À cette échelle, l’intérêt historique du personnage est réel. Les établissements religieux et militaires du XIIe siècle ne se développent pas seulement par l’action de grands seigneurs ou de princes, mais aussi par l’agrégation d’actes ponctuels accomplis par des personnes parfois connues d’une seule charte. Berengarius filius Bernardi Raimundi appartient à cette catégorie de soutiens dont la trace est brève, mais qui éclaire concrètement la réception du Temple dans l’espace barcelonais.
Cadre chronologique et géographique
Deux repères seulement sont assurés : Barcelone comme lieu de l’acte, et le 23 avril 1134 comme date de son intervention connue. Ces coordonnées sont néanmoins importantes. Elles situent le personnage dans un centre urbain et politique majeur de la Catalogne médiévale, où le Temple reçoit alors des appuis documentés.
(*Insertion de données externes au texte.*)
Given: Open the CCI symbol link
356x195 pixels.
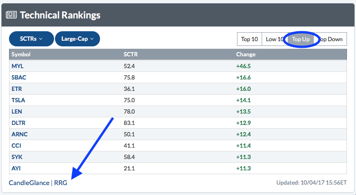Looking at the screenshot, I should (17, 146).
Faute d’autres mentions, il n’est pas possible de déterminer si Berengarius filius Bernardi Raimundi résidait durablement à Barcelone, s’il y possédait des intérêts patrimoniaux, ou si sa présence dans l’acte tenait à une circonstance plus ponctuelle. La prudence conduit donc à ne retenir que ce que l’acte garantit : son association à une donation templière conclue à Barcelone en 1134.
Portée prosopographique
La notice de Berengarius filius Bernardi Raimundi illustre bien le type de personnage que révèlent les actes de donation : un individu qui n’émerge pas comme une figure institutionnelle de premier plan, mais dont l’existence historique devient saisissable par un geste juridique précis. Dans cette perspective, il importe de conserver la formulation latine complète du nom, la date exacte et le lieu de l’acte, car ce sont eux qui fondent son individualisation.
Sa portée historique réside donc dans la combinaison de trois éléments : une identité désignée par filiation, un acte de donation, et un bénéficiaire clairement nommé, la milice Templi Salomonis. Même isolée, cette mention contribue à restituer l’épaisseur sociale des soutiens accordés au Temple et à montrer comment l’ordre s’insère, à Barcelone, dans des circuits concrets de patronage, de transfert et de reconnaissance.